26 Dicembre 2018

Tempo di Natale - Ottava


Oggi Gesù ci dice: «Guardatevi dagli uomini, perché vi consegneranno ai tribunali e vi flagelleranno nelle loro sinagoghe; e sarete condotti davanti a governatori e re per causa mia, per dare testimonianza a loro e ai pagani.» (Vangelo).

Vangelo: Dal Vangelo secondo Matteo 10,17-22:  In questa seconda parte del discorso missionario, Matteo si intrattiene sulla persecuzione che accompagna la missione e, quindi, sul coraggio che è richiesto al discepolo. Il discepolo che ha deciso di seguire il Maestro, non può aspettarsi un destino diverso da quello del Maestro perché il discepolo non è più del maestro (Lc 6,40). E se per Gesù la via della croce non solo fu prevista, ma voluta, così deve essere per il discepolo: la persecuzione fa parte della missione ed è il segno della sua verità. Il vero motivo per cui il mondo odia Cristo e continua ad odiarlo nei suoi discepoli è espresso da Gesù stesso: a causa del mio nome. Poiché il Vangelo costringe a prendere posizione la divisione penetrerà anche nel cuore delle famiglie: Il fratello farà morire il fratello e il padre il figlio, e i figli si alzeranno ad accusare i genitori e li uccideranno. Il discepolo deve comprendere tutto questo e accettarlo coraggiosamente: deve perfino gioire, ma senza falsi eroismi.

Guardatevi dagli uomini, perché vi consegneranno ai tribunali... : Detlev Dormeyer: Israele dovette subire molto spesso persecuzioni a causa dei suoi nemici. Ma soltanto nel tempo postesilico sotto i seleucidi la persecuzione cresce fino a diventare una minaccia per la fede. Israele deve abbandonare la propria religione. Contro ciò scoppia l’insurrezione dei Maccabei, che si conclude positivamente con l’indipendenza della Giudea. Anche all’interno di Israele vengono messe in atto delle persecuzioni da parte delle autorità. Alcuni uomini pii come i profeti vengono perseguitati a causa del loro rigore religioso (cf. Gezabele contro Elia, 1Re 19.2s). Queste esperienze furono trasferite, nel tardo giudaismo, sul piano escatologico. Prima della fine del mondo, una grande persecuzione religiosa colpirà Israele (Dn 7).
Un’esperienza simile è fatta dalla comunità neotestamentaria. A causa della sua missione di rinnovare la fede, Gesù viene perseguitato dai suoi nemici lino a subire la morte. Anche la comunità viene perseguitata dai propri correligionari ebrei a causa della nuova fede.
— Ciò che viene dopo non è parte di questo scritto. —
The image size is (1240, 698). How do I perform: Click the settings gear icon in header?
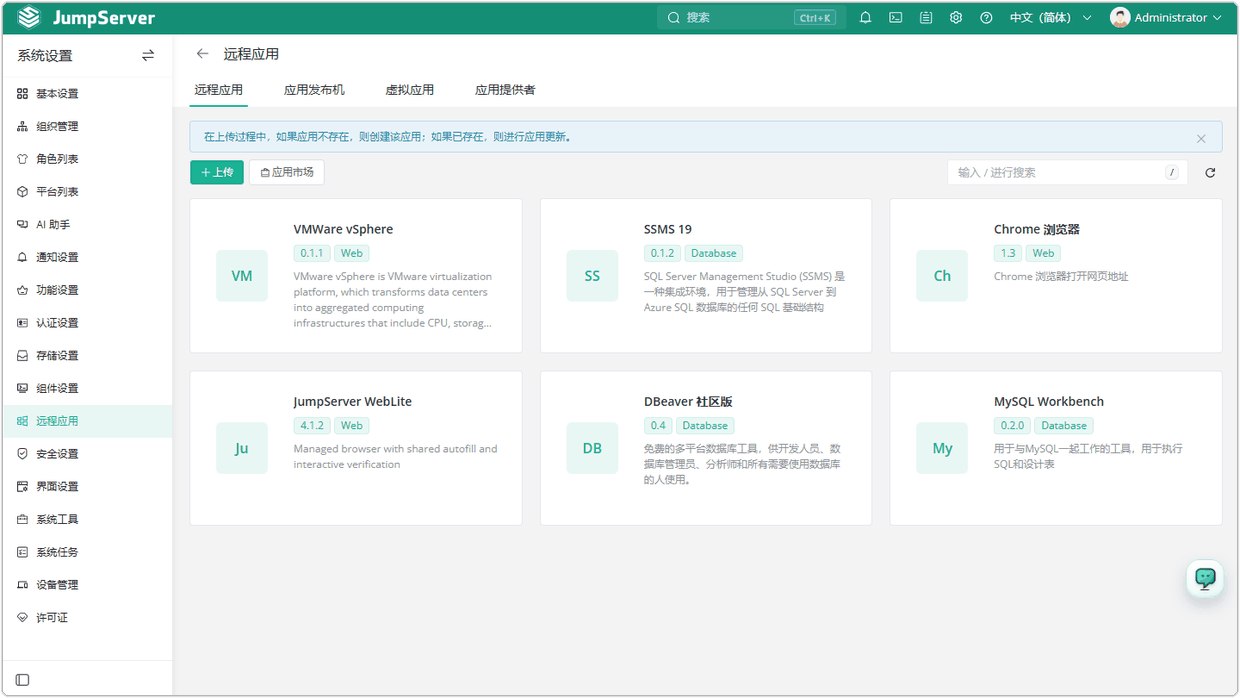(956, 18)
La persecuzione innesta nella sequela della croce di Cristo e saggia la stabilità della fede (Mc 4,16). La comunità può sopportare la persecuzione perché a motivo della perseveranza le è promessa la salvezza definitiva (Mc 13,13). I persecutori, invece, saranno condannati nel giudizio. Nella persona di Paolo, il persecutore è diventato perseguitato. Il persecutore dei cristiani si è trasformato nell’apostolo perseguitato che porta nel proprio corpo le sofferenze di Cristo.
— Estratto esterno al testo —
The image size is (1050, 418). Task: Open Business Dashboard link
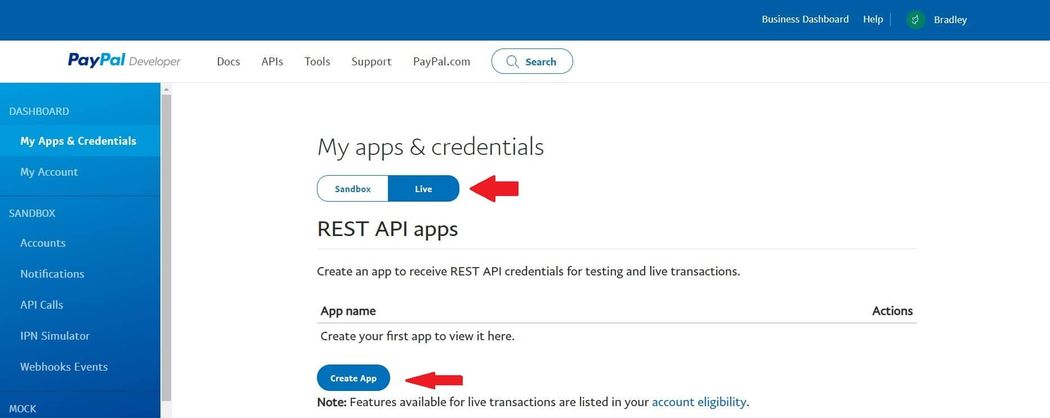pos(805,19)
e vi flagelleranno nelle loro sinagoghe -  Giuseppe Barbaglio (I Vangeli - Matteo): Nel mondo giudaico le autorità religiose sinagogali avevano il potere di punire con la flagellazione reati religiosi. Esistevano poi i tribunali civili locali e il tribunale supremo di Gerusalemme, chiamati gli uni e l’altro «sinedrio». I missionari della comunità cristiana di Matteo ne avevano fatto triste e sofferta esperienza. Non diversa è stata la loro sorte in ambiente pagano, dove hanno avuto occasione di testimoniare il Signore. Hanno pagato e pagano ancora un prezzo alto per la loro fede in Cristo: per causa mia. Si sono anche verificati casi in cui il missionario è stato denunciato dai familiari.
Matteo ricorda la parola del Signore, esortando a stare in guardia di fronte agli avversari e di non preoccuparsi della difesa, perché non sarebbero stati lasciati soli, ma avrebbero avuto il conforto di un avvocato eccezionale, lo Spirito del Padre che non abbandona i suoi figli. Le misure vessatorie degli avversari sono l’espressione esterna del sentimento interiore di odio, che in ultima analisi li arma contro la persona di Cristo, visto che perseguitano i missionari per la loro fede e testimonianza cristiana. Si può ritenere che ritorna qui, applicato ai cristiani, il motivo antigiudaico dell’«odium generis humani». Bisogna tener duro. Matteo riporta un detto di Gesù riguardante in origine l’attesa della venuta finale del figlio dell’uomo: Ma chi sarà rimasto saldo sino alla fine, sarà salvato. Applicato redazionalmente alla situazione dei missionari, esso li esorta a essere co­stanti sino al martirio, perché proprio questo sarà il prezzo della loro salvezza. Sullo sfondo appare l’ombra ili dolorose defezioni, sperimentate dalla chiesa matteana.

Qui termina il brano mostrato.